Prostate SBRT regimens in 4 or 5 fractions are well-tolerated, particularly to doses ≤40Gy as recommended in NCCN guidelines. Toxicity rates are comparable to those seen with conventionally fractionated prostate radiotherapy. In the series by Katz et al. acute grades 1–2 urinary (GU) or rectal toxicities were observed in half to two-thirds of patients, and late grade 1–2 GU or rectal toxicities in 15 and 4% of patients, respectively. Comparisons across similar prostate SBRT series (Table 4) demonstrate that the majority of men develop some changes in urinary function up until 1 month after treatment. The proportion of men requiring medical management for acute GU toxicity i.e. grade 2, is typically under one-third. Our data are consistent with these results, with approximately one third of men requiring medical management for acute GU changes and another third experiencing only mild changes from baseline GU function during and immediately after SBRT. Thirty percent of men still have some GU symptoms and 11% require medical management for these symptoms (i.e. Grade 2 toxicity) 1–1.5 years after treatment.

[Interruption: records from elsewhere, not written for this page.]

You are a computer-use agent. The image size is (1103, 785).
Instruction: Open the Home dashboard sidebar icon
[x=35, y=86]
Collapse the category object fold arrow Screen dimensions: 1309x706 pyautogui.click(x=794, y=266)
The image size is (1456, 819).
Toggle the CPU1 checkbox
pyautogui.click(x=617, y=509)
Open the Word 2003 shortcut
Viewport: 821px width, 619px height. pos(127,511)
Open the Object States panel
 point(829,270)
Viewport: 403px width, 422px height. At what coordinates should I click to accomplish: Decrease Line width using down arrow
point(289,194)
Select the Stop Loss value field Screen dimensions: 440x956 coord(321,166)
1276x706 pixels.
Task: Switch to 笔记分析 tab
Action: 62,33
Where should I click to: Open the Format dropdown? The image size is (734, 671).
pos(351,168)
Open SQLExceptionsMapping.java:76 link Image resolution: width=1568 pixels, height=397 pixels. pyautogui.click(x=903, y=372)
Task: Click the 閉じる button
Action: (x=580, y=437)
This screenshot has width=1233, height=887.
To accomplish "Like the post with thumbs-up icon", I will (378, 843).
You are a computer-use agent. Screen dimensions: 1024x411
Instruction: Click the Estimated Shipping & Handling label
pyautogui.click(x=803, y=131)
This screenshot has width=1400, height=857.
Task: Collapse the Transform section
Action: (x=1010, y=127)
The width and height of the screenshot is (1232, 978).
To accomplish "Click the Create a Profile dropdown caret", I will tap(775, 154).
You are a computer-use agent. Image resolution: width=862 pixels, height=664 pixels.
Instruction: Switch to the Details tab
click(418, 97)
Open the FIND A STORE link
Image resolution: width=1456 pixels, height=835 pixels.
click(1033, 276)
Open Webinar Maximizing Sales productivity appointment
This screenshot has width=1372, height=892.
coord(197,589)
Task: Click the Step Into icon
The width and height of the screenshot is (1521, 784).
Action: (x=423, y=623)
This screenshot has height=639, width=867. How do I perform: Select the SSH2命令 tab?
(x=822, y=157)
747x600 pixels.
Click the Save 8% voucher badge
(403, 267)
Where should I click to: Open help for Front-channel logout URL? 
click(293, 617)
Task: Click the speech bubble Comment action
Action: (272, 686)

Patient reported outcomes (PRO) corroborate the findings suggesting minimal late SBRT toxicity. One large multi-institutional series of 803 men reported similar urinary and sexual, but better bowel PRO scores, with SBRT to total doses of ≤40Gy compared with conventionally fractionated radiotherapy 2 years after treatment . Sixty-five percent of men treated with SBRT reported no minimally detectable difference (MDD) in any of urinary, sexual and bowel PRO domains compared with pre-radiotherapy baseline, versus only 40% of men treated with conventionally fractionated radiotherapy. In the same series, only 11% of men reported bowel MDD following SBRT, compared with 30% following conventionally fractionated radiotherapy. Another 2-year report documented better urinary symptoms with SBRT of 35–40 Gy in 5 fractions, on non-consecutive days, than with moderately hypofractionated radiotherapy of 51.6–70.2 Gy in 12–26 daily treatments (MDD 14% v 33%) .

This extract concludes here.